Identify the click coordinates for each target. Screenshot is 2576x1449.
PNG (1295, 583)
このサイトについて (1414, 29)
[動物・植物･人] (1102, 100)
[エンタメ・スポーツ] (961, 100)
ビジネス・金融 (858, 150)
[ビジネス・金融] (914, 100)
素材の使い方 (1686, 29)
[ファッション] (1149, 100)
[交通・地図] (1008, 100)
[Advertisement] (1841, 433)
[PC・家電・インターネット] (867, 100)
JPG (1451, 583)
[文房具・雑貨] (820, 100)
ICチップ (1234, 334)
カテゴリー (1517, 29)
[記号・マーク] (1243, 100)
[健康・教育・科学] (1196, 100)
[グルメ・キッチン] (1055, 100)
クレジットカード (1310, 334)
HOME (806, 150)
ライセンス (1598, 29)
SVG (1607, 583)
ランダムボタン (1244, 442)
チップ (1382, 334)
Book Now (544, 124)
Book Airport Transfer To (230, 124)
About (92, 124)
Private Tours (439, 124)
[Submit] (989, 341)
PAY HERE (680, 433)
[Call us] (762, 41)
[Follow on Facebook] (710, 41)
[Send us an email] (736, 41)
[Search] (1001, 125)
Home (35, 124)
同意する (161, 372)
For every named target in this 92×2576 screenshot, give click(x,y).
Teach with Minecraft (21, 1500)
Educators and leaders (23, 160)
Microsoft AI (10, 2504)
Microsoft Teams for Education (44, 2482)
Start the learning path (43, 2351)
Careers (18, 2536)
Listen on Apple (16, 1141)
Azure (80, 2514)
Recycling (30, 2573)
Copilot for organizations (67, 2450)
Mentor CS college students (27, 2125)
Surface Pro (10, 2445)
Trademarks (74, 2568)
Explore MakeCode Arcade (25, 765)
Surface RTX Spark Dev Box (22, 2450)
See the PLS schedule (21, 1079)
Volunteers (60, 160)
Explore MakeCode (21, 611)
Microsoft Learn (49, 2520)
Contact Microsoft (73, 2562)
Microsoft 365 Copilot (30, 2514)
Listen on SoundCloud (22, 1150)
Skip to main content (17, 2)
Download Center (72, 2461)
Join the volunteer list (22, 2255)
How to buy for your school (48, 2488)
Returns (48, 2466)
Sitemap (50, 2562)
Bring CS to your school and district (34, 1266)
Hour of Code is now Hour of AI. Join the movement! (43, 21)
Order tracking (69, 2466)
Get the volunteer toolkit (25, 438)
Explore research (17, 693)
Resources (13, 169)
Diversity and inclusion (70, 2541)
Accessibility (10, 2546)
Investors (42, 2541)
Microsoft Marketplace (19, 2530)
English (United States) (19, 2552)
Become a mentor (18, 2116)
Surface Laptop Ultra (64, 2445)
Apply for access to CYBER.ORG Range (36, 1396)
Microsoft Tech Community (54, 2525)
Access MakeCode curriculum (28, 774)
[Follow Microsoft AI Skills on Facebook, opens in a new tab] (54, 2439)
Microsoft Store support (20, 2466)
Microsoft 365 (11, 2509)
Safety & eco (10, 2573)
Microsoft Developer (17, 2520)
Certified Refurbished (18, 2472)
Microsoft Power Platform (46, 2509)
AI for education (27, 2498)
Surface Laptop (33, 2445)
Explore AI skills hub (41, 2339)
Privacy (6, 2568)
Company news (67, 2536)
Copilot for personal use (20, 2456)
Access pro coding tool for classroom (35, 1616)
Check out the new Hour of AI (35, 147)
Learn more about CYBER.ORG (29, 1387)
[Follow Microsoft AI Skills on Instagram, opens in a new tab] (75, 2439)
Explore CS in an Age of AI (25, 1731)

--------------------

TASK GOAL - All of the material should be written out again exactly.

SOLUTION FOR THIS EXERCISE -
Identify the click coordinates for each target. Screenshot is 2576x1449.
PNG (1295, 583)
このサイトについて (1414, 29)
[動物・植物･人] (1102, 100)
[エンタメ・スポーツ] (961, 100)
ビジネス・金融 (858, 150)
[ビジネス・金融] (914, 100)
素材の使い方 (1686, 29)
[ファッション] (1149, 100)
[交通・地図] (1008, 100)
[Advertisement] (1841, 433)
[PC・家電・インターネット] (867, 100)
JPG (1451, 583)
[文房具・雑貨] (820, 100)
ICチップ (1234, 334)
カテゴリー (1517, 29)
[記号・マーク] (1243, 100)
[健康・教育・科学] (1196, 100)
[グルメ・キッチン] (1055, 100)
クレジットカード (1310, 334)
HOME (806, 150)
ライセンス (1598, 29)
SVG (1607, 583)
ランダムボタン (1244, 442)
チップ (1382, 334)
Book Now (544, 124)
Book Airport Transfer To (230, 124)
About (92, 124)
Private Tours (439, 124)
[Submit] (989, 341)
PAY HERE (680, 433)
[Call us] (762, 41)
[Follow on Facebook] (710, 41)
[Send us an email] (736, 41)
[Search] (1001, 125)
Home (35, 124)
同意する (161, 372)
For every named target in this 92×2576 screenshot, give click(x,y).
Teach with Minecraft (21, 1500)
Educators and leaders (23, 160)
Microsoft AI (10, 2504)
Microsoft Teams for Education (44, 2482)
Start the learning path (43, 2351)
Careers (18, 2536)
Listen on Apple (16, 1141)
Azure (80, 2514)
Recycling (30, 2573)
Copilot for organizations (67, 2450)
Mentor CS college students (27, 2125)
Surface Pro (10, 2445)
Trademarks (74, 2568)
Explore MakeCode Arcade (25, 765)
Surface RTX Spark Dev Box (22, 2450)
See the PLS schedule (21, 1079)
Volunteers (60, 160)
Explore MakeCode (21, 611)
Microsoft Learn (49, 2520)
Contact Microsoft (73, 2562)
Microsoft 365 Copilot (30, 2514)
Listen on SoundCloud (22, 1150)
Skip to main content (17, 2)
Download Center (72, 2461)
Join the volunteer list (22, 2255)
How to buy for your school (48, 2488)
Returns (48, 2466)
Sitemap (50, 2562)
Bring CS to your school and district (34, 1266)
Hour of Code is now Hour of AI. Join the movement! (43, 21)
Order tracking (69, 2466)
Get the volunteer toolkit (25, 438)
Explore research (17, 693)
Resources (13, 169)
Diversity and inclusion (70, 2541)
Accessibility (10, 2546)
Investors (42, 2541)
Microsoft Marketplace (19, 2530)
English (United States) (19, 2552)
Become a mentor (18, 2116)
Surface Laptop Ultra (64, 2445)
Apply for access to CYBER.ORG Range (36, 1396)
Microsoft Tech Community (54, 2525)
Access MakeCode curriculum (28, 774)
[Follow Microsoft AI Skills on Facebook, opens in a new tab] (54, 2439)
Microsoft Store support (20, 2466)
Microsoft 365 (11, 2509)
Safety & eco (10, 2573)
Microsoft Developer (17, 2520)
Certified Refurbished (18, 2472)
Microsoft Power Platform (46, 2509)
AI for education (27, 2498)
Surface Laptop (33, 2445)
Explore AI skills hub (41, 2339)
Privacy (6, 2568)
Company news (67, 2536)
Copilot for personal use (20, 2456)
Access pro coding tool for classroom (35, 1616)
Check out the new Hour of AI (35, 147)
Learn more about CYBER.ORG (29, 1387)
[Follow Microsoft AI Skills on Instagram, opens in a new tab] (75, 2439)
Explore CS in an Age of AI (25, 1731)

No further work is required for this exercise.